Er ziert das Wappen des Landes, er ist ein schlafender Vulkan, und er ist der höchste Berg Ecuadors: der Chimborazo. Seit jeher beflügelt das wuchtige Andenmassiv in Zentral-Ecuador die Fantasie der Menschen. In der Sprache der Ureinwohner bedeutet Chimborazo so viel wie "eisige Frau" oder "Thron der Götter". Wer den gut 6.300 Meter hohen Berg das erste Mal sieht, ist fasziniert von seiner Erhabenheit. Der Chimborazo liegt an der "Straße der Vulkane", wie der deutsche Südamerika-Forscher Alexander von Humboldt die Region getauft hat.

Alexander von Humboldt besteigt den Götterthron ohne Ausrüstung

Anfang des 19. Jahrhunderts versuchte er, den Götterthron zu besteigen. Ohne geeignete Ausrüstung, mit Straßenstiefeln und einem einfachen Mantel bekleidet, geplagt von Nebel, Schnee, Hagel und der Höhenkrankheit, unternahm Humboldt dieses Wagnis.

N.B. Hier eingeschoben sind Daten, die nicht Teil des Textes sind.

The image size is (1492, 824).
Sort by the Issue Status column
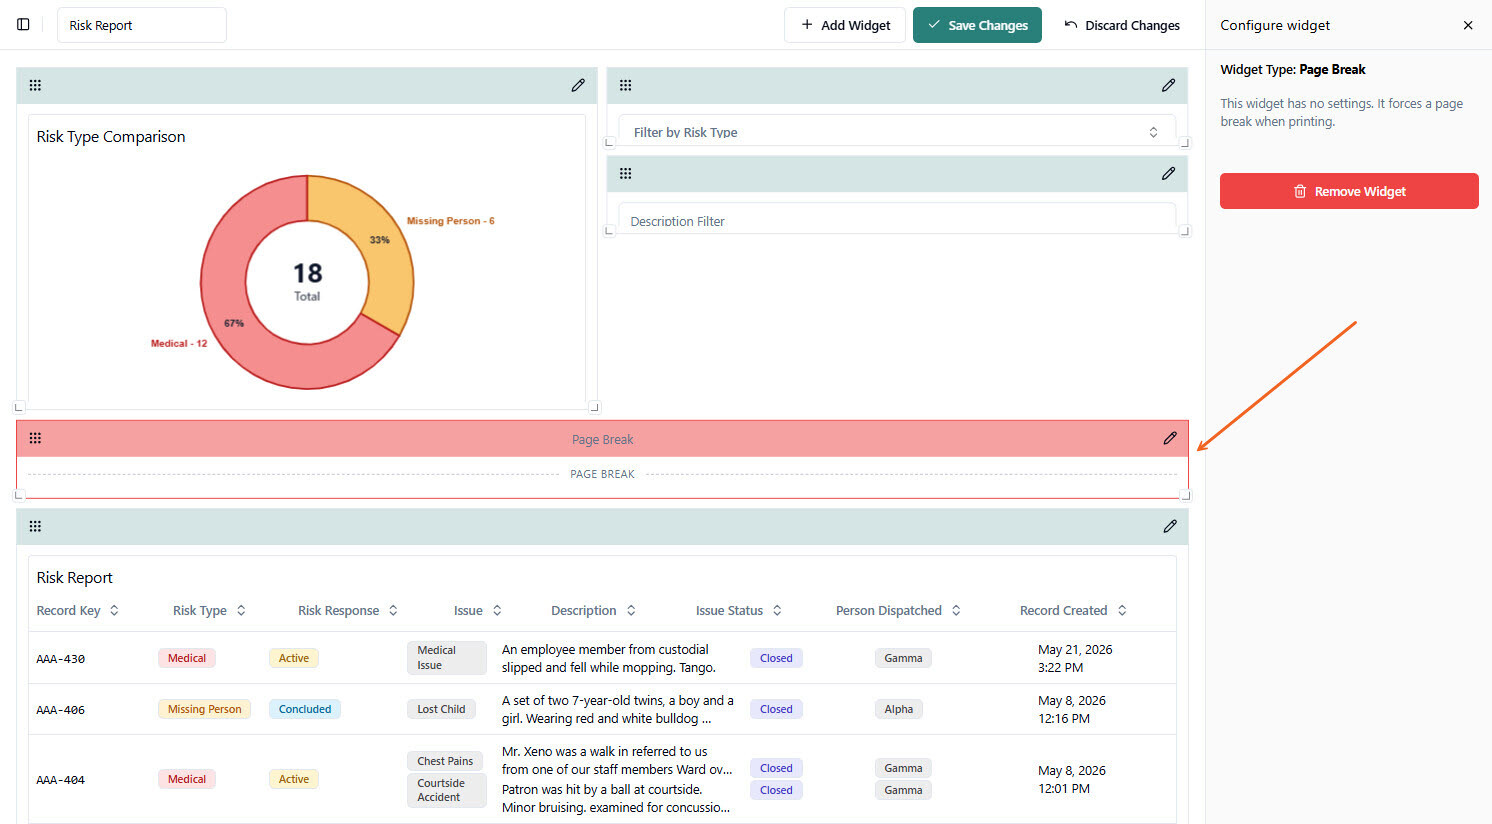click(739, 610)
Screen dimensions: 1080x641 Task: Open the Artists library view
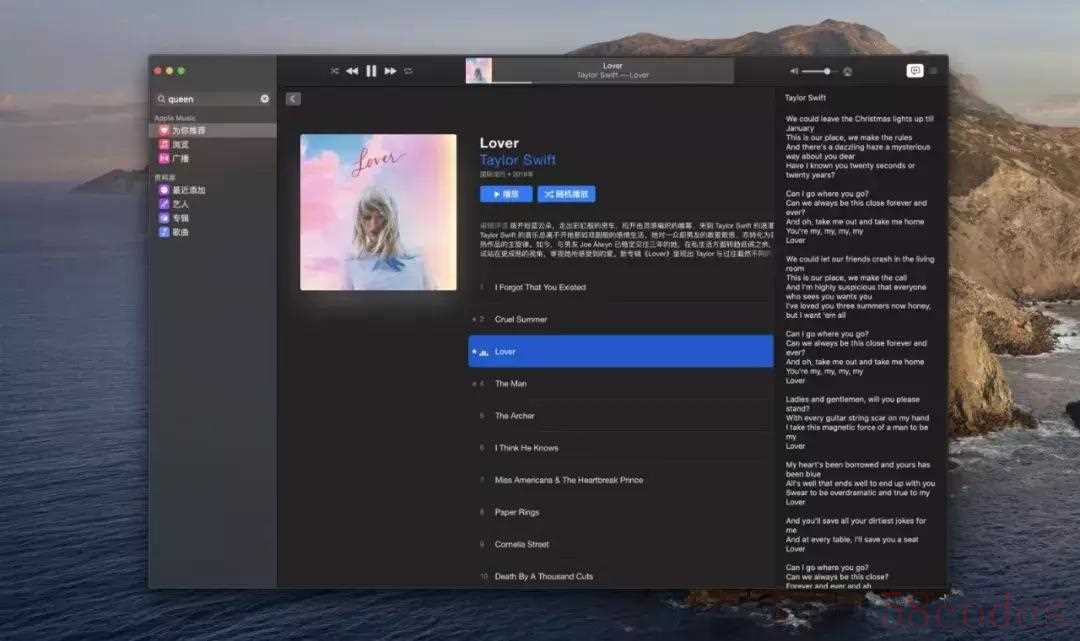180,204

Ein Abenteuer, das er später so zusammenfasste: "Das Schwierige erscheint mir nie unmöglich." Bis heute hat der Chimborazo für Bergsteiger seine Faszination behalten. Denn er ist - weil am Äquator gelegen - noch immer der höchste Berg der Welt. Allerdings nur, wenn man vom Mittelpunkt der Erde aus misst und die Krümmung des Planeten einbezieht.